Posts Tagged ‘wind’
Extreme Dog Walking
This is the new, ultra hip, super cool sport for happenin’ dudes, dudesses and their doggies.
Started on the Dorset coast in the autumn of 2010, it has finally brought together the noble traditions of dog walking, singing in the rain and mad, British malarkey. Contrasted with the idea that only mad dogs and Englishmen go out in the midday sun, this is the sport where only bonkers Brits and adventurous dogs go out in a torrential storm.
You’ve never been really wet until you’ve been Extreme Dog Walking. When the rain has been blown past horizontal, round to vertical but going upwards, then you begin to get a flavour of this exciting and challenging sport. When you have to walk with your face turned away from the stinging shotgun pellets that are rain drops while the dogs whimper and scuttle about your feet, only then will you begin to understand the determination, courage and true grit necessary to survive and succeed in this competition to end all competitions. Far below the sea can just be seen as a seething mass of whitewater. As the squalls come in the whole environment darkens and the gale force winds thrash and tangle at hat and clothing. Even with the air temperature at 17 C, the rain makes your hands freeze and your face smart. All you can do is call the dogs on, put your head down, gird your loins, steel your determination and go forth into the turbulence. There is no option to stop. It is as far to go on as it is to retreat. Forwards is the only option. Onwards to the end, to glory and glorious triumph!

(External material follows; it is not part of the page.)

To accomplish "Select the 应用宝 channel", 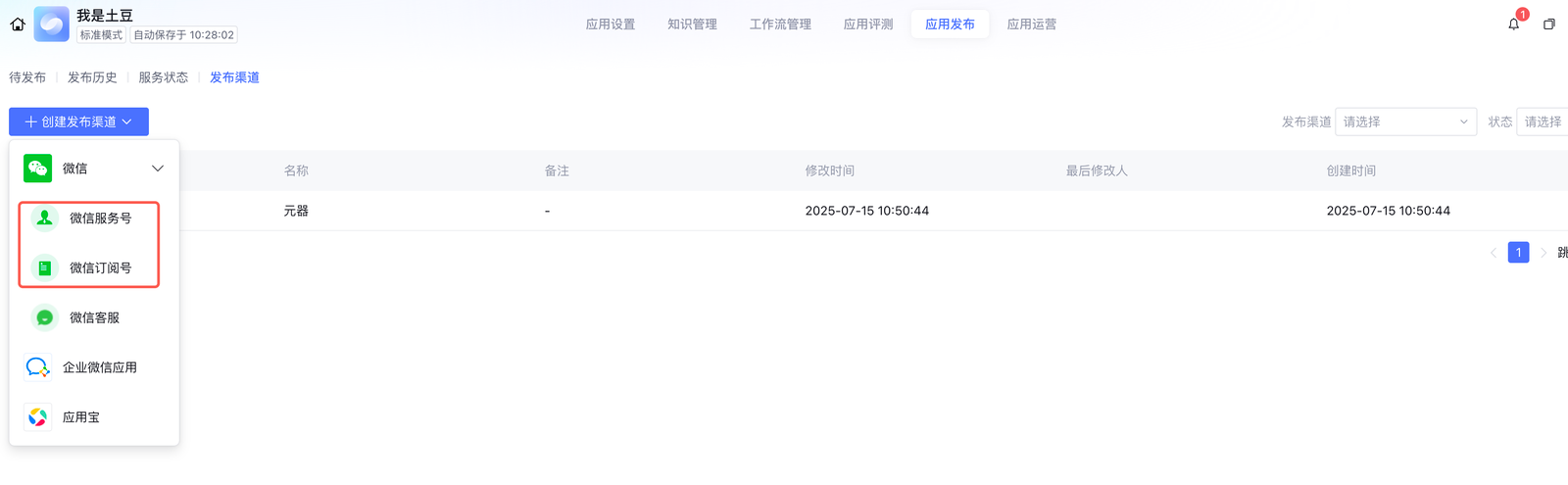I will click(x=80, y=417).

As in all such endurance events the best bit is when it stops. A first layer of saturated “waterproofs” is peeled off and then the dogs are towelled down. Then off come the boots, often with gushes of water as each one is removed. Finally, right down to the underwear, each soaking layer is removed and the steam begins to rise. Then we begin to yarn, to talk of how every gust seemed bigger than the last. To boast of how we just made it through when all seemed lost, how we nearly got caught by that “gnarly” one, how we feel so “stoked” and “trashed” by our experience. Then we sit around in our “baggies”, drinking beer and smokin’ weed, knowing that we know what others never can, knowing that up there in them thar hills is where we feel really alive, where our sport of Extreme Dog Walking makes life worthwhile!
Walking The Dog 2
Walking The Dog 2
Apart from herons and wealthy, attractive, single women (which seem to be virtually extinct), the main focus of our daily rambles is sticks.

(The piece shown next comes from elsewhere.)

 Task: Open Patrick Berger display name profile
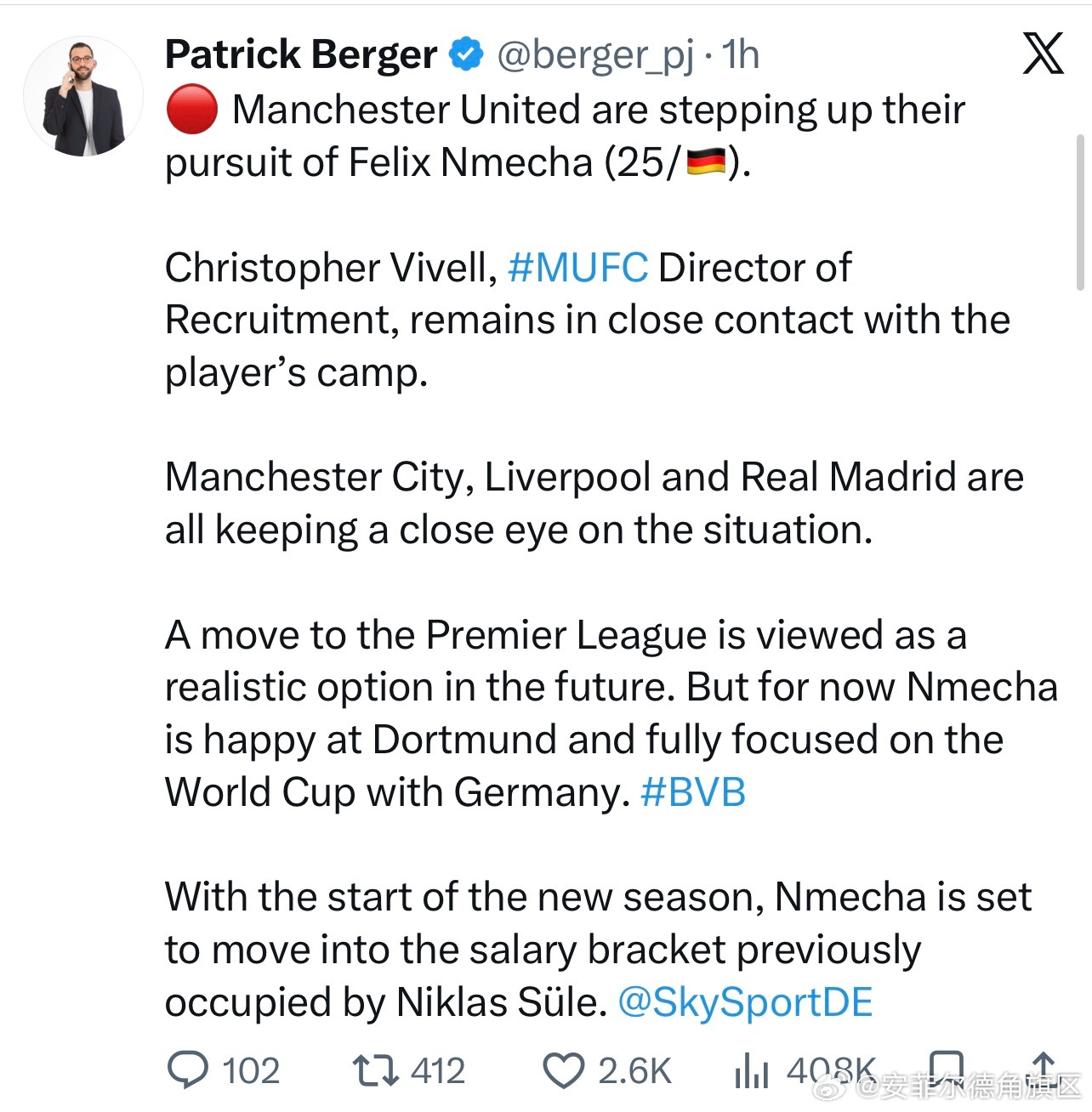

Of course, sticks come in all shapes and sizes but Capone prefers something, shall we say, robust. I suppose the ideal is about four feet long and perhaps three inches thick but the crucial factor in stick style is the way it is carried. It must be held at one end, not in the middle. I think Capone believes this is more flamboyant in the same way the way that a quiff or fringe sweeps back or a fighter pilot’s scarf flies to one side. Of course, even the most perfectly fashioned stick is merely debris on the ground until I have thrown it. Then it becomes the most exciting, the most important thing in life and if it is thrown into the sea he would swim until he sank before giving up the chase.
At the weekend we tackled Thorney Island, all the way around – an eight mile walk in a force eight gale. Out along a one mile dyke, straight as an arrow, then pass through the MOD security gate keeping to the public footpath beyond. The oystercatchers are still here on Thorney although in much smaller numbers but another mile or so on and we put up a roe deer. In the open, not as you usually see them in woods. It ran and Capone ran too but made my heart burst with pride when he responded immediately to the signal, dropped and looked back at me. We watched it run two, three hundred yards inland and continued on our way.
As you approach the most southerly point on Thorney you see to your right the end of Hayling Island and to your left, East Head at the tip of West Wittering. Between is open ocean and a direct line to the Falklands. A couple of months ago when we first made this journey, I spotted an Army Land Rover ahead and we found two men laying the foundations for a bench in memory of a “fallen comrade”. Now, the bench is there. It’s not the usual railway sleeper design. It’s much more elegant and the inscription reads “In memory of Steve Jones, 264 (SAS) Signals Squadron & the crew of ‘Hilton 22’”.
These were our boys, shot down just north of Baghdad three years ago. If I had a son who died a hero in the service of his country, I could think of no more poignant and intense place to remember him amidst the wind, the sea, the sky and the solitude.
Capone and I duly honoured their memory and sat for a cigarette, he accorded the privilege of sitting beside me on the bench for such a special occasion. We remembered them, lachrymose old Welshman that I am.
Thorney turns much warmer and gentler as you move to the east side away from the wind. Nearly seventy years ago, other young heroes took off from here during the Battle of Britain. Now the RAF sailing club provides the local excitement and past Thornham marina and Emsworth harbour back to the mainland.
A pint of beer never tastes better than when you deserve it. So with aching legs and an exhausted dog we made a brief stop at the Bluebell Inn before home for sustenance and sleep.
In the back garden lies a pile of sticks, proudly retrieved, collected and preserved. Out there in the wind and the rain a pile of sticks fashioned into a bench remembers much more than another walk with the dog.